== DATASET EXTRACT

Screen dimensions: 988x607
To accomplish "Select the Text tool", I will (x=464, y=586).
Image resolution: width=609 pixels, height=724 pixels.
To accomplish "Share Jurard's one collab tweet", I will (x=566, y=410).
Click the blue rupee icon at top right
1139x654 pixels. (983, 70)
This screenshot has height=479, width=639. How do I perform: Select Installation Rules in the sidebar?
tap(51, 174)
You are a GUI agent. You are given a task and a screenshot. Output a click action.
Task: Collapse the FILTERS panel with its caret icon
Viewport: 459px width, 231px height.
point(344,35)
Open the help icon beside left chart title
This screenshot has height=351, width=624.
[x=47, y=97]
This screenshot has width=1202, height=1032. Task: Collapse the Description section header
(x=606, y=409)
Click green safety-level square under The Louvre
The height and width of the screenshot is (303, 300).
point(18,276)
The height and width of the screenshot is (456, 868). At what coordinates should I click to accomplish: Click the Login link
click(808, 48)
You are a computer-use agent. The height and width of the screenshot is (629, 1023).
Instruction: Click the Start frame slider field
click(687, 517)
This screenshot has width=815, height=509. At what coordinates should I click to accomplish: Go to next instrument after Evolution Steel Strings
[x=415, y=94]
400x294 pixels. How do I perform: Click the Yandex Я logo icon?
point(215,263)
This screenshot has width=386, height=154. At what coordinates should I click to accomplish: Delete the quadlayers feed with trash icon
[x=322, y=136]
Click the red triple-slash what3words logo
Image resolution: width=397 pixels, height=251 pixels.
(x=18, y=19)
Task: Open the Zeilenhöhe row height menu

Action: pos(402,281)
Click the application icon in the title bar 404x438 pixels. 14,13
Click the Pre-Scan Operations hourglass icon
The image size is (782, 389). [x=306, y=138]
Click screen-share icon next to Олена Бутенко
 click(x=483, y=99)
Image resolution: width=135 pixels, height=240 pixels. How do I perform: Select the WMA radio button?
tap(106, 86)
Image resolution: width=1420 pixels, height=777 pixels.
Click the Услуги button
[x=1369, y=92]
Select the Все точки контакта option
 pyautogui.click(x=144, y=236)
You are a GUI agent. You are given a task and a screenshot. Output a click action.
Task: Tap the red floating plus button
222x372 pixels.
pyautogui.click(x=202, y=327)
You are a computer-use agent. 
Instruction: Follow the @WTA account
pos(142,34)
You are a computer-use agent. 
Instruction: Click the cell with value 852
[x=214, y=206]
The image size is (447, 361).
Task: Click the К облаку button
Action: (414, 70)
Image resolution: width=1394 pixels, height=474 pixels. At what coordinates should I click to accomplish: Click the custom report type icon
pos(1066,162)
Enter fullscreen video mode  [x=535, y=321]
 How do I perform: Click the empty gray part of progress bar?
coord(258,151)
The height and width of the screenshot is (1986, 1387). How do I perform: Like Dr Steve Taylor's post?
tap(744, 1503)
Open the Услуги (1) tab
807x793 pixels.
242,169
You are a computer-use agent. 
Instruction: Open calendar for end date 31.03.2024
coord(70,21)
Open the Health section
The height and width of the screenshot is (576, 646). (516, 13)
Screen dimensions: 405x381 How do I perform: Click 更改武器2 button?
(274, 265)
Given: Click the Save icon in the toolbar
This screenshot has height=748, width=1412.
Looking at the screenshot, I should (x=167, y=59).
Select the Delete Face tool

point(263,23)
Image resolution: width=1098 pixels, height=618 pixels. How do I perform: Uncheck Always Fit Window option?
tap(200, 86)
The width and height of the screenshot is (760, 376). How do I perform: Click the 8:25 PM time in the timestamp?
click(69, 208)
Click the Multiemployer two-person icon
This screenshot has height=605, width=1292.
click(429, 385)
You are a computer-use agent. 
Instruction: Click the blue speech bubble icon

====

» WORK TO DO: Report each line above in which the word "accomplish" appears, copying those lines in full.

» FULL OUTPUT:
To accomplish "Select the Text tool", I will (x=464, y=586).
To accomplish "Share Jurard's one collab tweet", I will (x=566, y=410).
The height and width of the screenshot is (456, 868). At what coordinates should I click to accomplish: Click the Login link
This screenshot has width=815, height=509. At what coordinates should I click to accomplish: Go to next instrument after Evolution Steel Strings
This screenshot has width=386, height=154. At what coordinates should I click to accomplish: Delete the quadlayers feed with trash icon
Image resolution: width=1394 pixels, height=474 pixels. At what coordinates should I click to accomplish: Click the custom report type icon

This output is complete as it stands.